Where the word "radio" appears in a line below, copy the whole line.

═══ Data section ═══

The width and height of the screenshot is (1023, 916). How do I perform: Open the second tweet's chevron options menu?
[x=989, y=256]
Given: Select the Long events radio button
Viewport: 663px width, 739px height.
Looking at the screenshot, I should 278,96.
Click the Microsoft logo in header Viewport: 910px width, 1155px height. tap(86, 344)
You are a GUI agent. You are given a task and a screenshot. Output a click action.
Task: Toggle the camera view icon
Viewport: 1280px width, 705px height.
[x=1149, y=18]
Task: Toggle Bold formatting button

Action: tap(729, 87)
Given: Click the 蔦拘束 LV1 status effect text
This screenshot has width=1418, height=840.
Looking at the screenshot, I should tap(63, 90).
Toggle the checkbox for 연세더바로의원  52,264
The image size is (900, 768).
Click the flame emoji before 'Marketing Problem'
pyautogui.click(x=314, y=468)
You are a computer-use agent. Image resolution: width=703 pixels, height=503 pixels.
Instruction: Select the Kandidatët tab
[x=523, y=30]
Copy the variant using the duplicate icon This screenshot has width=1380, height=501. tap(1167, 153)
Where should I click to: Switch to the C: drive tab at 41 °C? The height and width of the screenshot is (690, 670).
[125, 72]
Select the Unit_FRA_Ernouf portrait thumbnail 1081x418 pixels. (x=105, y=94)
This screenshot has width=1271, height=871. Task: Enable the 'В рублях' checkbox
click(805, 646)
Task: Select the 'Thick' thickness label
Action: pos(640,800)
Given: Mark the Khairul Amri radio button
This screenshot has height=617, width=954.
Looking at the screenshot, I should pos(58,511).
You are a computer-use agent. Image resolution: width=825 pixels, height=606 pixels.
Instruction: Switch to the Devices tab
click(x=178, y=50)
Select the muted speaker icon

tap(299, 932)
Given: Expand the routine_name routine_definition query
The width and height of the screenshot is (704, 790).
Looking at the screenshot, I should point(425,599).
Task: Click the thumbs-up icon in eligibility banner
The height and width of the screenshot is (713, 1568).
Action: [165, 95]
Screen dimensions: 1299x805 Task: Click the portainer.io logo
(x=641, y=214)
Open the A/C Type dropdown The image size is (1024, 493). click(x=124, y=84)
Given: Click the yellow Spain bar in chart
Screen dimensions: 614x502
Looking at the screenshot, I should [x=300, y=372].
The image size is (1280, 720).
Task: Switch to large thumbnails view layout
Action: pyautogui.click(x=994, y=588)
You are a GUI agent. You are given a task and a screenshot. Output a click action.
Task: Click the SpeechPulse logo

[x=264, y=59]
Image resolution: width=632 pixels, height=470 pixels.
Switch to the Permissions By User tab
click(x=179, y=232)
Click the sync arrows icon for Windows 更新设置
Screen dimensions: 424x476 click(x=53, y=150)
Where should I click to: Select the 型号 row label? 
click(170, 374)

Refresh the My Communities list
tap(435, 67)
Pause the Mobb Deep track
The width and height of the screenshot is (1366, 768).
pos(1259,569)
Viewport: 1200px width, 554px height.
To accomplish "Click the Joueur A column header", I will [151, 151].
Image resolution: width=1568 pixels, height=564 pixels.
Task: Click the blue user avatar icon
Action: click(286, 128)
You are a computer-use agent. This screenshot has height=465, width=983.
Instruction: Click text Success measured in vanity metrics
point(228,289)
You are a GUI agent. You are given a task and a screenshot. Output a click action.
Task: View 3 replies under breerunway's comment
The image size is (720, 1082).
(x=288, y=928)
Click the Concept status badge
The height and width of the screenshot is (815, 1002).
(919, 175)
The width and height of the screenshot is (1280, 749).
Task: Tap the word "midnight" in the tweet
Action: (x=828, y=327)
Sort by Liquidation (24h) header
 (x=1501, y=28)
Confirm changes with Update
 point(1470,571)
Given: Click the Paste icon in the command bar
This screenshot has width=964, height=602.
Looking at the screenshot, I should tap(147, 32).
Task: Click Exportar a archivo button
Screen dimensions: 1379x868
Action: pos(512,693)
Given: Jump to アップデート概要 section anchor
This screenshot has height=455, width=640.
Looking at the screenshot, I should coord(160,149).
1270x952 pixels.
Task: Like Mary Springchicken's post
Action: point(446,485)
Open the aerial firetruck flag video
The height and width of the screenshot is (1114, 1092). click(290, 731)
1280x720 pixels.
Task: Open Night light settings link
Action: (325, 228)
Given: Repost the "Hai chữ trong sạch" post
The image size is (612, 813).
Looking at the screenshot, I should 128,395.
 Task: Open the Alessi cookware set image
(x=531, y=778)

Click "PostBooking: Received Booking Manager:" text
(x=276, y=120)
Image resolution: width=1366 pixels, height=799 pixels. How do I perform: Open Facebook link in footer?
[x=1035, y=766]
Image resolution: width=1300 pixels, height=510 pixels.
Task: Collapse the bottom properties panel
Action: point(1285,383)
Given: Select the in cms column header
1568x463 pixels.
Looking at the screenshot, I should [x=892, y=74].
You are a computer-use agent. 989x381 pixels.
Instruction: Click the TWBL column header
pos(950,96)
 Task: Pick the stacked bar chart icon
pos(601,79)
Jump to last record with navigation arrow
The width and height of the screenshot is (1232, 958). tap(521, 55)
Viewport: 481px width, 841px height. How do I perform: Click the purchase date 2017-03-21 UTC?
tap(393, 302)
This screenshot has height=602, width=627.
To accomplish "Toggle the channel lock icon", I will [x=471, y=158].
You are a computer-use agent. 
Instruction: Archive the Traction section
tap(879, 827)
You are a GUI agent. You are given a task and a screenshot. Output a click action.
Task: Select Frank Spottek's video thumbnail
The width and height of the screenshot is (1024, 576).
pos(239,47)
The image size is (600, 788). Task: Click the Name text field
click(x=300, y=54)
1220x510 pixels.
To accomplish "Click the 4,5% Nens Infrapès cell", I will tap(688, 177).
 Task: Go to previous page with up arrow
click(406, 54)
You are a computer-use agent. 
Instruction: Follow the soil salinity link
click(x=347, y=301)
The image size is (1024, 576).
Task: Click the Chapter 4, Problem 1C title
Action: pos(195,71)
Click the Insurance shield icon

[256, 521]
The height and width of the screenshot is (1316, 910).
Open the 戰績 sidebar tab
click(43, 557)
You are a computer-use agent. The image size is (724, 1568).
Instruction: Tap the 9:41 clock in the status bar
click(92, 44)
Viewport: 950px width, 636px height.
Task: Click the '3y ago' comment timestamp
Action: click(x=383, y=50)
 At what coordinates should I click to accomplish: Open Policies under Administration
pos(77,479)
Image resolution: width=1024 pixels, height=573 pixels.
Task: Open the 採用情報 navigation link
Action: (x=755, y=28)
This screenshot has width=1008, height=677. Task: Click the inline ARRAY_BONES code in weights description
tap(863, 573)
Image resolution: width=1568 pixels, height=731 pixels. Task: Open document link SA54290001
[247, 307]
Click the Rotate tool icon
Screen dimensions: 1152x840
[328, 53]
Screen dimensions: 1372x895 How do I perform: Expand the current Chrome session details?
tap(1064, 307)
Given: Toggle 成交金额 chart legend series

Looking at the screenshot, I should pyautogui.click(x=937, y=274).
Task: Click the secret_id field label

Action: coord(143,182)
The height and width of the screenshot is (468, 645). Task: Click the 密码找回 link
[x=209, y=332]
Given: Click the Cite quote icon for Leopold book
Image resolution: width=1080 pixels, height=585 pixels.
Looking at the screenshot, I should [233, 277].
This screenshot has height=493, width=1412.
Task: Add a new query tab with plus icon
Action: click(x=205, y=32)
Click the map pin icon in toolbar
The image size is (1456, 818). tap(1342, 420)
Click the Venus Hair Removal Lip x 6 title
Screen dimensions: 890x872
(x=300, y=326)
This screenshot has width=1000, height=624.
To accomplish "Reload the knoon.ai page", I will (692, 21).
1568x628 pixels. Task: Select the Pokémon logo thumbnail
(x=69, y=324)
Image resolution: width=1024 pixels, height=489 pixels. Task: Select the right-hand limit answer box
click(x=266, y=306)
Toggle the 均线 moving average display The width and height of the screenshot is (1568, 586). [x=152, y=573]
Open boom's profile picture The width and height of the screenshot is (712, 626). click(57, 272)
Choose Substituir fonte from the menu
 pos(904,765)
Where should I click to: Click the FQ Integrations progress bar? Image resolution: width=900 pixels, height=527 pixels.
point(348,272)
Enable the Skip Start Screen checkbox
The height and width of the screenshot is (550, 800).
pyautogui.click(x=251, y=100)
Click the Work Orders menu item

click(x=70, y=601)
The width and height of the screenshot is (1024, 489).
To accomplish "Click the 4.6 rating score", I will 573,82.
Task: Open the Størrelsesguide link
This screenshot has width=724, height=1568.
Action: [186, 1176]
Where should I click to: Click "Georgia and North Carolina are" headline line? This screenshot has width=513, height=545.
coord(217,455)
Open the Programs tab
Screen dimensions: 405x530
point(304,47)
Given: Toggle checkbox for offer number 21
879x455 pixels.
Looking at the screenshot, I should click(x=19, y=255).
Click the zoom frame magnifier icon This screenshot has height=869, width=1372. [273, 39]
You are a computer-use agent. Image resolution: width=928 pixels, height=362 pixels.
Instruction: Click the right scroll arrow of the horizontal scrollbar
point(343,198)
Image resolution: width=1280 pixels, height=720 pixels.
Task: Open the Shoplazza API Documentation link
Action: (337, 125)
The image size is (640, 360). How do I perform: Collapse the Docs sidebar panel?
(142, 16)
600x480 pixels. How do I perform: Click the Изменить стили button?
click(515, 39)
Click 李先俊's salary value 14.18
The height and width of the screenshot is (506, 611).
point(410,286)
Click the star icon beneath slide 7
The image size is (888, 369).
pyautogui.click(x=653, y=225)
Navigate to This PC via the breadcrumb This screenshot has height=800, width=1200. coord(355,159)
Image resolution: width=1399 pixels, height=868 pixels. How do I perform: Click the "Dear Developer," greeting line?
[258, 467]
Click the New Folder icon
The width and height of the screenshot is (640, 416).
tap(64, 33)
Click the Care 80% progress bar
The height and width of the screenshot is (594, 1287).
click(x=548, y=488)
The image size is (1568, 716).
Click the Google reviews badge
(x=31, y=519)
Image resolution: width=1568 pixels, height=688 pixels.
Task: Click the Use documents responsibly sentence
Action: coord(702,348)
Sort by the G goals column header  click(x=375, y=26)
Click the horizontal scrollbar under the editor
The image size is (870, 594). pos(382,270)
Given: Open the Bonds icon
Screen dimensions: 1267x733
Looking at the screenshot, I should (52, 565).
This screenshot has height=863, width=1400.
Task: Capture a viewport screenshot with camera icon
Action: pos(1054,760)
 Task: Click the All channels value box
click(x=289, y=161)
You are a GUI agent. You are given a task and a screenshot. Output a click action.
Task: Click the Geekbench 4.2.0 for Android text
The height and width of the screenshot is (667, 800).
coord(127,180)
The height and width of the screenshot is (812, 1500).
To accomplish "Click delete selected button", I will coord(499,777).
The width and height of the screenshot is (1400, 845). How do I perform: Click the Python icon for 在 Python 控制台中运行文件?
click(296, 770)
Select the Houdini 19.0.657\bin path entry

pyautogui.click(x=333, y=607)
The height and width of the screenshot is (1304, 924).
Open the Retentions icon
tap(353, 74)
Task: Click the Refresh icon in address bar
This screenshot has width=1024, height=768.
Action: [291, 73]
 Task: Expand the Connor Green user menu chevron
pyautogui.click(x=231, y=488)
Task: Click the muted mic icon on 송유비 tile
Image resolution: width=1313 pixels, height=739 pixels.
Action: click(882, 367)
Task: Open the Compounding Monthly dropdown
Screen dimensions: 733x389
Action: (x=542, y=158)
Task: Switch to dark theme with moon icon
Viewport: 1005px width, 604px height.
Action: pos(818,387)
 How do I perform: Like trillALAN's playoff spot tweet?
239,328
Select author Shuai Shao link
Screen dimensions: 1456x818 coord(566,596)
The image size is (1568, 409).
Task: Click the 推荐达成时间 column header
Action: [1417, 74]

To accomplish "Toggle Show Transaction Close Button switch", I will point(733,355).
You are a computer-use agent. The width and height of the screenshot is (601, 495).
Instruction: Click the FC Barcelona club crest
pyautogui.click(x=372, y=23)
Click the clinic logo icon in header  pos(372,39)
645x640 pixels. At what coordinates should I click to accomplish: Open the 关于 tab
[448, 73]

═══

Answer for the task:
Given: Select the Long events radio button
Given: Mark the Khairul Amri radio button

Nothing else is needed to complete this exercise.